┌──
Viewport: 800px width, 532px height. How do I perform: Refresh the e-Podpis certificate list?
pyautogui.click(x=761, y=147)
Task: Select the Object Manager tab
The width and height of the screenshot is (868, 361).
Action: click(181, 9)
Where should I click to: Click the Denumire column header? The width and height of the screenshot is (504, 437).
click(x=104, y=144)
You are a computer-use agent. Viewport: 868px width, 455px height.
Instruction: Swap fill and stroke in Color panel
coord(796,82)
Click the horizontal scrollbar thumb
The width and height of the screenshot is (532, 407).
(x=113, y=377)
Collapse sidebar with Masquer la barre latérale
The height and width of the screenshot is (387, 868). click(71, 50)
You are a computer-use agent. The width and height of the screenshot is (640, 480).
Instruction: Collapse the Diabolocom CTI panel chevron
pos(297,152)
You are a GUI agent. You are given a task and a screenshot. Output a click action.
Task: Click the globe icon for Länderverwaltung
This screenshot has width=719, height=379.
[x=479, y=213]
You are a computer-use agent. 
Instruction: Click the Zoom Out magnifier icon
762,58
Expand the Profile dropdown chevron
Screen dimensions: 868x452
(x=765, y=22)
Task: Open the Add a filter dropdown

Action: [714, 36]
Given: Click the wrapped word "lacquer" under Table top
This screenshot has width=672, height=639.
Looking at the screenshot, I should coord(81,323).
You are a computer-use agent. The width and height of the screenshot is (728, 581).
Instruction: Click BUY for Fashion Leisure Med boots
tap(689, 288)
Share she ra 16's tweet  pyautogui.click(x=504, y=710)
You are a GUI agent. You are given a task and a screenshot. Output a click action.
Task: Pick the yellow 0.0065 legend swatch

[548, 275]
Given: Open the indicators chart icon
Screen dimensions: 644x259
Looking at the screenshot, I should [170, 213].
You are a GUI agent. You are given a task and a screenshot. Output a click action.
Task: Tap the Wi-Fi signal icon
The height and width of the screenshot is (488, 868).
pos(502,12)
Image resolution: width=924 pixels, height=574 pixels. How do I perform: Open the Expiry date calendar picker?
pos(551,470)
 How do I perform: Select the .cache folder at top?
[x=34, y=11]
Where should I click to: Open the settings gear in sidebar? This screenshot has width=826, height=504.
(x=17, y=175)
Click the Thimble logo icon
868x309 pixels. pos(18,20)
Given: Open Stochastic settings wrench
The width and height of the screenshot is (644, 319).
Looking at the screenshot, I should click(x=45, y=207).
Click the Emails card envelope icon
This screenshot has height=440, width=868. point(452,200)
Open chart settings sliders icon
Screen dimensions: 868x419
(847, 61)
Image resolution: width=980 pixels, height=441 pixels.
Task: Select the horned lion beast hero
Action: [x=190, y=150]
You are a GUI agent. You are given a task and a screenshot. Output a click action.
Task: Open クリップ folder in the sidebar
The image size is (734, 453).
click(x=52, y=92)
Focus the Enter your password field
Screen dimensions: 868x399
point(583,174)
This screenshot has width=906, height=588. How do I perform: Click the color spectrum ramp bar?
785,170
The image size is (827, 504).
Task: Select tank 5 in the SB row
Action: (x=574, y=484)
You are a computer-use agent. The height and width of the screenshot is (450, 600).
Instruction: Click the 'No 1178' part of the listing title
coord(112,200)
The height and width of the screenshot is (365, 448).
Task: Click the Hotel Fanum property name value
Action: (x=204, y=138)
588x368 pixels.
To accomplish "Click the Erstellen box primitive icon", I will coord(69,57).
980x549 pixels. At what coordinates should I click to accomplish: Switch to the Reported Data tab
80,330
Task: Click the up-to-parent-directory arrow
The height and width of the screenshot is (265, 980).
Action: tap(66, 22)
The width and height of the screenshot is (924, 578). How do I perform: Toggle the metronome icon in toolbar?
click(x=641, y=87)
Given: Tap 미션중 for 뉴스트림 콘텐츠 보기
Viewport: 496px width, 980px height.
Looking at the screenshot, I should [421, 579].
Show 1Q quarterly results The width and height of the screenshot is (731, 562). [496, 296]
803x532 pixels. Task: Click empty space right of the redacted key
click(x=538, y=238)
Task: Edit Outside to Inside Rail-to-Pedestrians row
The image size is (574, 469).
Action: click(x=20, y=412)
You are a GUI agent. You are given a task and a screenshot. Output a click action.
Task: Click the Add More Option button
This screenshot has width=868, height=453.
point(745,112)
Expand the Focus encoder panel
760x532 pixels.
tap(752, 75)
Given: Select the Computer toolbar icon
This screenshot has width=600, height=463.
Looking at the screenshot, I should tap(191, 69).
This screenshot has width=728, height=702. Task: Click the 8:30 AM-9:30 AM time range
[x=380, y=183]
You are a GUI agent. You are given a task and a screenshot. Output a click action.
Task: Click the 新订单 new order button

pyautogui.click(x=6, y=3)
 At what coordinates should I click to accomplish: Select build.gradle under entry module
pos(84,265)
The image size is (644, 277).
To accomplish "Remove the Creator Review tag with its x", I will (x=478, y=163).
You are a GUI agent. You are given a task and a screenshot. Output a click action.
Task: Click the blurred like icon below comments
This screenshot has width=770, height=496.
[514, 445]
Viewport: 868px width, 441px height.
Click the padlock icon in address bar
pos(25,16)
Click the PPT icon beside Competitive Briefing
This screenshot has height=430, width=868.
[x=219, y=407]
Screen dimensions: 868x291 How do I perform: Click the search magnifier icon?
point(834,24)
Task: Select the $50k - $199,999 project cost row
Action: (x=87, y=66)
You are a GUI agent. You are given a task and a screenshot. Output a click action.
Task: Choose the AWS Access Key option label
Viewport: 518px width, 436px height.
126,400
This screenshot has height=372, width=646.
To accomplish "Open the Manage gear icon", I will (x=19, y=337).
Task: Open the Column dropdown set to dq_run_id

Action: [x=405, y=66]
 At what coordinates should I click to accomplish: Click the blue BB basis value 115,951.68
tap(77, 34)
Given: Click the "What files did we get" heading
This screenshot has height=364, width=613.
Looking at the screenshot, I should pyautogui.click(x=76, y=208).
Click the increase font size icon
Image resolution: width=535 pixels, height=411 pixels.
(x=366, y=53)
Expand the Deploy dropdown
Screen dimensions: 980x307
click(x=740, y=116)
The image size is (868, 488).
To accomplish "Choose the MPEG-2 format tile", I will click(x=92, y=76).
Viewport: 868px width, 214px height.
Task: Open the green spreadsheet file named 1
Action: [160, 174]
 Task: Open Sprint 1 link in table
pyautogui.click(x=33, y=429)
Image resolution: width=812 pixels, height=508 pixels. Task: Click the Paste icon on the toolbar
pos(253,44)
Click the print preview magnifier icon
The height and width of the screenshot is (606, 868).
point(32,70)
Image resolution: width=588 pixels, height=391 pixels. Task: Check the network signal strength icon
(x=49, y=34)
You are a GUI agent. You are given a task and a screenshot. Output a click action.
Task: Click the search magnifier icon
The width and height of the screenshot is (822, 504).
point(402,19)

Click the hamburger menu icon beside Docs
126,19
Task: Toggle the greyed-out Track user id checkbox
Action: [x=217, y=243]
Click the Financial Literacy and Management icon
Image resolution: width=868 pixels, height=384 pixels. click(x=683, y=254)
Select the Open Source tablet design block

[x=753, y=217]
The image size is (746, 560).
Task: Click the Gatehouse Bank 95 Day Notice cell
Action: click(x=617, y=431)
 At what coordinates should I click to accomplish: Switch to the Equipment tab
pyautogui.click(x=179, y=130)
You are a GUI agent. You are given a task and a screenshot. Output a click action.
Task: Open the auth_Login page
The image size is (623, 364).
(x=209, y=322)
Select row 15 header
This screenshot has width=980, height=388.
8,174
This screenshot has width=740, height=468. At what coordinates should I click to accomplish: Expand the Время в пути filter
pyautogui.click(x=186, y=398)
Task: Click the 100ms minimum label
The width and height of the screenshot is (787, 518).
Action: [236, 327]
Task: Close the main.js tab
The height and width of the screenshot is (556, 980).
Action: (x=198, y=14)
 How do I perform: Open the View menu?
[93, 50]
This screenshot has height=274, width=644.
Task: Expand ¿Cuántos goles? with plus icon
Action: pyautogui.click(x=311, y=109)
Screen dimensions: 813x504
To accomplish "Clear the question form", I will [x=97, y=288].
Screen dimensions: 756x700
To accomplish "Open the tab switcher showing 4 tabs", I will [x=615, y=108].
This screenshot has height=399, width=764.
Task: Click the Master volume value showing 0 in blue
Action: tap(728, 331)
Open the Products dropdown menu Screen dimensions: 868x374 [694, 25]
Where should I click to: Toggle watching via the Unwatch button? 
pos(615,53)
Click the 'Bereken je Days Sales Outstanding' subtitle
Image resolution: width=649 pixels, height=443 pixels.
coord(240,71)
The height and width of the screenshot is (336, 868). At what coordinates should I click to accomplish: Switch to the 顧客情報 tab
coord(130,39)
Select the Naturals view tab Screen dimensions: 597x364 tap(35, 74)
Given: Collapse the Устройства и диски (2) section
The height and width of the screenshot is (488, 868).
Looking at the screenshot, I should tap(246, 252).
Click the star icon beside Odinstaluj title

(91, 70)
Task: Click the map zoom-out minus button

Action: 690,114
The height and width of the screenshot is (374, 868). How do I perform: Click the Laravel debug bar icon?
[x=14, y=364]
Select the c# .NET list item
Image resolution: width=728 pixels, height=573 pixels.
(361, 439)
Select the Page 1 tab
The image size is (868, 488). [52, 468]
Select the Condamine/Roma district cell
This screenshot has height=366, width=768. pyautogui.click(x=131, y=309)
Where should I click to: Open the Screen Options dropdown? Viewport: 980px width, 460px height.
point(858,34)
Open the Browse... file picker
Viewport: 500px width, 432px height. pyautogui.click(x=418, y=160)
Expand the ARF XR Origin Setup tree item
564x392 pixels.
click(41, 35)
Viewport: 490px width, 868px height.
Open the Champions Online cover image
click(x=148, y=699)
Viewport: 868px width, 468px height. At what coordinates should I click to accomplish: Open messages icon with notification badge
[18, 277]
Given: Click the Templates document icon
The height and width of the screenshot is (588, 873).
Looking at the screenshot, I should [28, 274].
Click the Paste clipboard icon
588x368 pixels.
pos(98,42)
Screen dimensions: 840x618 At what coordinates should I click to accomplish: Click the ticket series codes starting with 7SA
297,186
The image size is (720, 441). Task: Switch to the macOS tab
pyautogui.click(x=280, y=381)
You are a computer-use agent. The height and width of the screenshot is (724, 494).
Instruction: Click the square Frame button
└──
- **Task prompt**: Throughout the records, the word "chart" shows up on certain lines. Report how many lines, with only the number.

- **Output of the exercise**: 2